Fig. 7. RAMS11 binds to chromobox 4 (CBX4) to regulate expression of Top2α mRNA and protein.

RNA immunoprecipitation (RIP) shows binding of RAMS11 to CBX4 and not negative control IgG in a LoVo and b SW620 cells. c RNA pull down of 5-Bromo-UTP full-length RAMS11 probe showing binding of CBX4 by Western blot in LoVo and SW620 cells. d–g Decreased binding of CBX4 and active histone mark H3K4me3 at TOP2α promoter with silenced RAMS11 expression in chromatin immunoprecipitation (ChIP) assay. IgG n = 2, CBX4 n > 3, H3K4me3 n > 2. h RIP showing increased binding of RAMS11 to CBX4 in HT29 RAMS11 overexpressing cells. i, j ChIP of CBX4 and H3K4me3 shows increased binding to TOP2α promoter in HT29 RAMS11 overexpressing cells.
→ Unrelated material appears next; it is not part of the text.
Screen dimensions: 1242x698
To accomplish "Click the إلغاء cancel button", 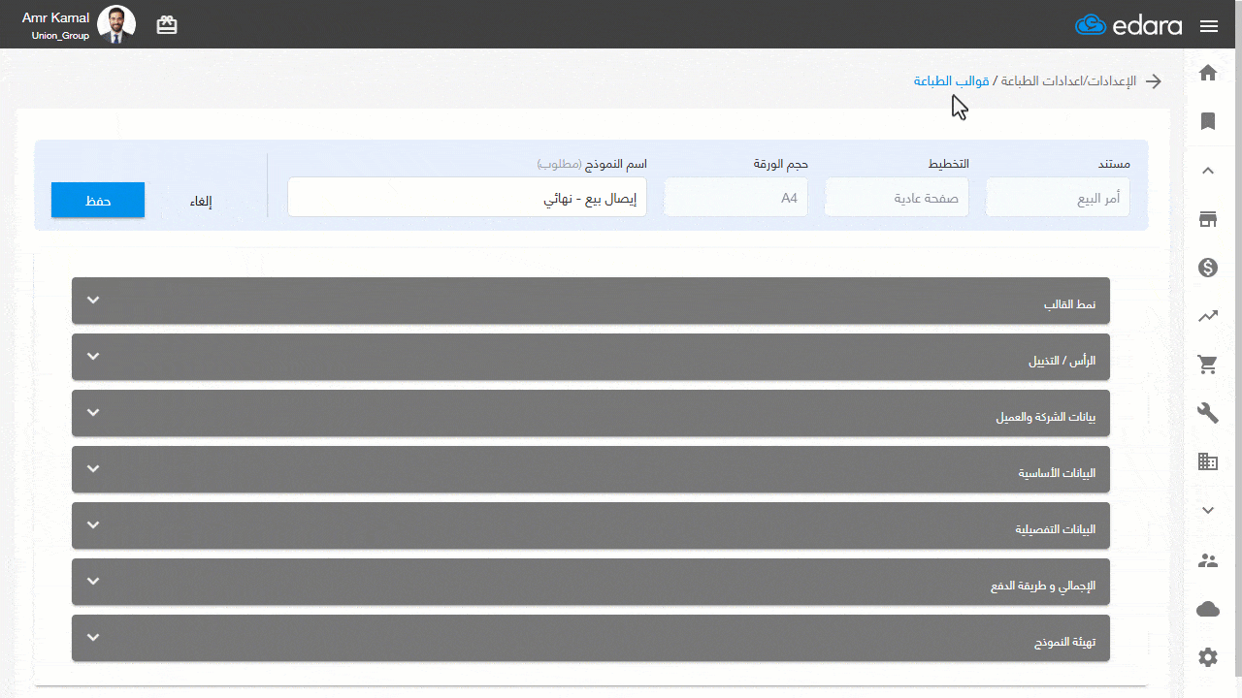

IgG n = 3, CBX4 n = 3, H3K4me3 n = 2. k, l ChIP of CBX4 and H3K4me3 in CRISPR KO cells with RAMS11 overexpression (OE) rescue at TOP2α promoter. IgG n = 2, CBX4 n = 2, H3K4me3 n = 3. m Protein expression of TOP2α and CBX4 in LoVo (top) and SW620 cell lines (bottom). Band intensities were quantified from the digital image in ImageJ and are shown normalized to the wild-type lane for each target. Samples derived from the same experiment and blots were processed in parallel. Fold change normalized expression to actin is shown below gel. All data are presented as mean values ± s.d, analyzed by two-tailed paired t-test. Experiments repeated more than two times. *p < 0.05 **p > 0.005, ^#p < 0.0005. Source data are provided as a Source Data File.